I would like to build my own toolchain, U-boot and the mainline Linux kernel to be ported on a particular processor. Since I currently am in possession of a Raspberry Pi 4B, I decided to use it to test my binaries stage-by-stage on it.

I performed the following so far:

  1. Built a 64-bit toolchain using Crosstool-ng (v1.24.0) - Got \x-tools\aarch64-rpi3-linux-gnu
  2. Cloned U-boot and built v2020.07 version thereby generating u-boot.bin + other files(Built using rpi_4_defconfig and rpi_arm64_defconfig)
  3. Cloned Linux Kernel (v5.4.65 and v5.8.9), added bcm2711_defconfig in arch/arm64/configs from the Raspberry Pi repositories and built the Linux Kernel - generating vmlinux, Image, Image.gz, System.map, bcm2711-rpi-4-b.dtb + other files
  4. Created two partitions boot (FAT32), rootfs (Ext4) on my 32-GB SD card
  5. Copied u-boot.bin, Kernel images, start4.elf, fixup4.dat into the boot partition
  6. Have this in config.txt//config.txt

Uncomment below to use your custom named kernel

kernel=u-boot.bin

Serial console output!

enable_uart=1 7. Tried connecting RPi to the monitor with HDMI cable

What I see:  The device seems to switch on, I see some quick green LED blinks, and then it is the red LED only that keeps steady. The monitor gets signal indicated by the fact that it brightens, but the screen is blank.
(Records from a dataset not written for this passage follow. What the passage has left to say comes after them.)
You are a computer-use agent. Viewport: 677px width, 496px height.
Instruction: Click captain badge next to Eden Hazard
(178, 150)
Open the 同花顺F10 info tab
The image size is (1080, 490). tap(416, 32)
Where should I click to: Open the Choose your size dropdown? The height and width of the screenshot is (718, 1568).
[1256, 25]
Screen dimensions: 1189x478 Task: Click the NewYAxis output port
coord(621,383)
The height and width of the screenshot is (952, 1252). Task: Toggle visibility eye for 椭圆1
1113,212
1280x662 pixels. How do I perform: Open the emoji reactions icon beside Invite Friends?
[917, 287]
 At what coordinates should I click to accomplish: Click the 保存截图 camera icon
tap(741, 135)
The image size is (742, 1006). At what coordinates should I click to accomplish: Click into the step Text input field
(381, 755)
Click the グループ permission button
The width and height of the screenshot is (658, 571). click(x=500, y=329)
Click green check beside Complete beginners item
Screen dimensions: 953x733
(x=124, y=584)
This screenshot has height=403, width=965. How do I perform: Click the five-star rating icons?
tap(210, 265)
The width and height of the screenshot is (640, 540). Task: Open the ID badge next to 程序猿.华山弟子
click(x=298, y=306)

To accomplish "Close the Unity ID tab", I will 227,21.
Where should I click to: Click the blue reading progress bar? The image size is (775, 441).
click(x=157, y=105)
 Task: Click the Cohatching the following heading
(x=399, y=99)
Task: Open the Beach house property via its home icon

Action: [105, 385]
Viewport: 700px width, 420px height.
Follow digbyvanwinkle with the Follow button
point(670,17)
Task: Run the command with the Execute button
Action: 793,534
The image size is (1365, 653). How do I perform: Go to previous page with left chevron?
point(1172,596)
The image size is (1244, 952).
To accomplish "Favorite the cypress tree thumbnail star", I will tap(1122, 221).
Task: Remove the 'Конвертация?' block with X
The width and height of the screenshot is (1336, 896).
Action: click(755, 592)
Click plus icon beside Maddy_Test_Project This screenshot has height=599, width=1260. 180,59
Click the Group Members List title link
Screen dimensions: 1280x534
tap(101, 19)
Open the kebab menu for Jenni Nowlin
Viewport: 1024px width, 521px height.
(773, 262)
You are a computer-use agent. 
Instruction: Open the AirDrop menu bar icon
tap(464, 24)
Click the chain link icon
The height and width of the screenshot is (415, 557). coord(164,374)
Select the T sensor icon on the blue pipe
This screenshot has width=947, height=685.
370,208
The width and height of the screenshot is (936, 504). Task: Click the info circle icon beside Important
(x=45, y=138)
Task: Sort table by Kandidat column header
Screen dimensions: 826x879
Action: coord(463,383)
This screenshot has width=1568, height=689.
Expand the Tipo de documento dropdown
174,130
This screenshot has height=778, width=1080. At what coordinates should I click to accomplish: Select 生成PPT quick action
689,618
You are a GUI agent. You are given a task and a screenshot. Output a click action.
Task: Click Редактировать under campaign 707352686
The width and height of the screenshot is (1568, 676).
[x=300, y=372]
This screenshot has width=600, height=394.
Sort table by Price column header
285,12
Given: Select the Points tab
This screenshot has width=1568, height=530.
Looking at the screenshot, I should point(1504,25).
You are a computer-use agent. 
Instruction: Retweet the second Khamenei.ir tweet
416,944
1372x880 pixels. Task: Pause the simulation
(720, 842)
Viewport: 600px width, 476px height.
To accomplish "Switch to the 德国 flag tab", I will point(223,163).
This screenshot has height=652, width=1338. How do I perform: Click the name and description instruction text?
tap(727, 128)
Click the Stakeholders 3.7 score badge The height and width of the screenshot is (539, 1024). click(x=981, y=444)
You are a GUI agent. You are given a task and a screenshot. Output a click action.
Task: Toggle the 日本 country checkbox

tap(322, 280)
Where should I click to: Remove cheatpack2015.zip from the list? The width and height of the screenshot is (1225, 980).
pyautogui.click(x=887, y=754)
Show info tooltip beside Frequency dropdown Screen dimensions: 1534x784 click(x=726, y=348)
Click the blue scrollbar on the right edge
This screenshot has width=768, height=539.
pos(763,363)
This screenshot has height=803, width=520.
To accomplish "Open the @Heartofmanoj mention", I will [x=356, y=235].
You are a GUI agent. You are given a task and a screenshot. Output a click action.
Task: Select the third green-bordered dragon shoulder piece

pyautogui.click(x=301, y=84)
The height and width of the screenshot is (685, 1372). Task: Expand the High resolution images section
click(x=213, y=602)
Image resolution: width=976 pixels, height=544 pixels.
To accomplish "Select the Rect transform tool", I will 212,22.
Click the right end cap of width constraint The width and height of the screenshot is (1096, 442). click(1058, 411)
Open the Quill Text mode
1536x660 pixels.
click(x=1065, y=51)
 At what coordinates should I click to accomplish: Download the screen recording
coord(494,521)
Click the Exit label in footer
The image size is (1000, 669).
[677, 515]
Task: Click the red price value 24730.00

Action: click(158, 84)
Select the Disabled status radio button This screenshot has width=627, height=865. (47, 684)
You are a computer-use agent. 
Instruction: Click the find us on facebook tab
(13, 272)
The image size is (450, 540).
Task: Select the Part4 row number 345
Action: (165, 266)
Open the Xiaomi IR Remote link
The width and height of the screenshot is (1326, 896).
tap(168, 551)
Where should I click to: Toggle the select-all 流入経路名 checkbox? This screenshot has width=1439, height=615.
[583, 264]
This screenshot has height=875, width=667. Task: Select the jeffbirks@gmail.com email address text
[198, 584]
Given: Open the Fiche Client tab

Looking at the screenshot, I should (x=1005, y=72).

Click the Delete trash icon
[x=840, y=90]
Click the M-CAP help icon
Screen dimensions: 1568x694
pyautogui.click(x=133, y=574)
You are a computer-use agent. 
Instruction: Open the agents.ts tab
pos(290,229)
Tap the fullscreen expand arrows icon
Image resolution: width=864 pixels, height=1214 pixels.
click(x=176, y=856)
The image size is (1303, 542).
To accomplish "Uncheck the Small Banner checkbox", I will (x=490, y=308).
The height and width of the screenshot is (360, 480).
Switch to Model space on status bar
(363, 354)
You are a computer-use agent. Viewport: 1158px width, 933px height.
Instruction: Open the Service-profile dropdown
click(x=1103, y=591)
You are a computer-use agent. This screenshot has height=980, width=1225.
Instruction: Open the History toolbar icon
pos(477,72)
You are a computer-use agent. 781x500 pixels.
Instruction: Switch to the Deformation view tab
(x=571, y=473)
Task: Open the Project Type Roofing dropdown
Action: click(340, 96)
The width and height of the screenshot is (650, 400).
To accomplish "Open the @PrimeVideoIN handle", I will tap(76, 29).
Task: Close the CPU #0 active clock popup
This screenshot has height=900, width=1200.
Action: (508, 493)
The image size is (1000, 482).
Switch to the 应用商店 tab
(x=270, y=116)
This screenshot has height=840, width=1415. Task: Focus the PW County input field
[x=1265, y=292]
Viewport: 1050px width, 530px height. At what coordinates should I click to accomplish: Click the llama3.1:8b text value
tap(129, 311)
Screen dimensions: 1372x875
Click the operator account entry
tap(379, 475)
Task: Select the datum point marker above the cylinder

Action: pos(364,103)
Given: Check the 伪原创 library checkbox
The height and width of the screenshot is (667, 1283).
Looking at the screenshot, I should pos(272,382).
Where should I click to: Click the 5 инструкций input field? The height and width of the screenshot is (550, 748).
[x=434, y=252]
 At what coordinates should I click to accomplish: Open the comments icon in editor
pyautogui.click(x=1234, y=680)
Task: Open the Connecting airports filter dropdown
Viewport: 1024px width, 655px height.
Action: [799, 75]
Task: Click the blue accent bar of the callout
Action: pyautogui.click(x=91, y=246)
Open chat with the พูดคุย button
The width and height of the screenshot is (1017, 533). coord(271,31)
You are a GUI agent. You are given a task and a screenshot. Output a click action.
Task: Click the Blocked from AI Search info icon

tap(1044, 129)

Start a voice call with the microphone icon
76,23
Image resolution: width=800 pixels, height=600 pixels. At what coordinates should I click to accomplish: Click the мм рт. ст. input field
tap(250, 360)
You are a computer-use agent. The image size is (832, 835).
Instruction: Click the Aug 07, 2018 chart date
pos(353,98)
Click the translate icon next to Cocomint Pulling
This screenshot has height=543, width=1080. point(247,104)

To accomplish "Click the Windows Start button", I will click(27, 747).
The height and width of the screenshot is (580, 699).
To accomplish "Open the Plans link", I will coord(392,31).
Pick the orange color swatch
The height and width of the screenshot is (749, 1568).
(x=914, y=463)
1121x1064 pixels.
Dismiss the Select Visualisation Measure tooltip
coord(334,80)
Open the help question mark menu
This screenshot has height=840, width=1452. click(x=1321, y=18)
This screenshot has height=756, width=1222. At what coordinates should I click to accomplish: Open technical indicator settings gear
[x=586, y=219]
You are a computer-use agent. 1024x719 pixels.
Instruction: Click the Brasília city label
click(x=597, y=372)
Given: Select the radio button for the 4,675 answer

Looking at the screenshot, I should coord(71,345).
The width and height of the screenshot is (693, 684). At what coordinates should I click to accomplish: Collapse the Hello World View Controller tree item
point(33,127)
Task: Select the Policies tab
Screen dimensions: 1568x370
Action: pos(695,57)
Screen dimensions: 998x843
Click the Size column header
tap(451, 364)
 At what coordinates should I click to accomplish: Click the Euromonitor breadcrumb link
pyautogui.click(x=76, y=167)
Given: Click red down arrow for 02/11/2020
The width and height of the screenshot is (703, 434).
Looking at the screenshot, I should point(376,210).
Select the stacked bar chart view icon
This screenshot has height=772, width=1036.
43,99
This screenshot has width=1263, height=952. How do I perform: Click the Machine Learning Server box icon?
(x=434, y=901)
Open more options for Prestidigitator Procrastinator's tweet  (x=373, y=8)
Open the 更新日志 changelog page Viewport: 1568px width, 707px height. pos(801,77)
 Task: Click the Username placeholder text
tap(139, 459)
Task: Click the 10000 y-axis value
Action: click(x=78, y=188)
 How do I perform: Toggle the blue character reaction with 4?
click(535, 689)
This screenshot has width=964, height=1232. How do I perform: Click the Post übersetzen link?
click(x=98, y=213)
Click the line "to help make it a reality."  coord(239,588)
I expected a command prompt with UART > or something, but nothing came. 

Questions:

  1. Can someone comment what is missing on my side?
  2. What are the absolute minimum stuff to get an own U-Boot, own Linux Kernel and a root FS running on a Raspberry Pi 4B? (with regards to .elf, fix*.dat, etc., + the settings on config.txt, cmdline.txt? )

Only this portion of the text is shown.